TASK REQUIREMENTS |
In the forum posts about marriage below, update the passage from "Name: Penny |" to "and feel lonley." by replacing "husband" with "partner". Write out the revised passage.

Name: Penny | Date: Oct 21st, 2007 3:43 AM
how can i tell if my husband has fallen out of love with me? 

Name: me too | Date: Oct 26th, 2007 5:06 PM
I know how you feel. There is nothing worse than feeling lonley while your husband is right in the same room. I would rather be alone and feel lonley. 

Name: louise | Date: Oct 27th, 2007 7:25 PM
help 

Name: louise | Date: Oct 27th, 2007 7:27 PM
my husband doesn't satisfied me sexualy 

Name: soldout | Date: Nov 16th, 2007 6:44 PM
when my husband asked for a divorce, he told me he had fell out of love. that was really hard to swallow because i didn't know that he could do such a thing. all this time i thought i had been the perfect wife to him and the good mother to our kids. yes, we had our problems but i thought we were the "perfect" couple especially because alot of people told me they thought we were doing good. that is he hardest thing for me right now, he has left and come back about 5 times and i let him because i do love him, but i know deep in my heart that he is still not with me just when he wants to. we have good sex! almost everyday so i feel he is trying to get the feeling back for me but there is another person involved that he cannot let go of. she may not give him the sex so he uses me. i don't know if he is using me, because he has done things with me and does take me out once in awhile but the love i want is not always there. i want him to call me for lunch or just call me once in awhile to see what i am doing but he doesn't. i only see him for a couple of hours and he goes back to his 2nd job. so we have little communication. he does hug me and sometimes kisses me so i do feel it sometimes but if it is real i don't know.

[Saved entries]
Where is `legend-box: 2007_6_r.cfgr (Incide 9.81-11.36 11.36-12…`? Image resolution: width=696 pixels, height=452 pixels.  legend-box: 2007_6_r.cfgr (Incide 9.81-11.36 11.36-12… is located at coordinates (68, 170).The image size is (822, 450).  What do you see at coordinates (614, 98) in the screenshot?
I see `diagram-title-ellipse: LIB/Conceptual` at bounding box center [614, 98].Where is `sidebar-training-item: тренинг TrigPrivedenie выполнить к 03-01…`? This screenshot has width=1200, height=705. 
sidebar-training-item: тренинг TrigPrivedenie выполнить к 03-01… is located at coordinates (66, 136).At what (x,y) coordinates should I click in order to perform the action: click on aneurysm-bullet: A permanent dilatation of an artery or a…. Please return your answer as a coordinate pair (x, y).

ANSWER BOX |
Name: Penny | Date: Oct 21st, 2007 3:43 AM
how can i tell if my partner has fallen out of love with me? 

Name: me too | Date: Oct 26th, 2007 5:06 PM
I know how you feel. There is nothing worse than feeling lonley while your partner is right in the same room. I would rather be alone and feel lonley.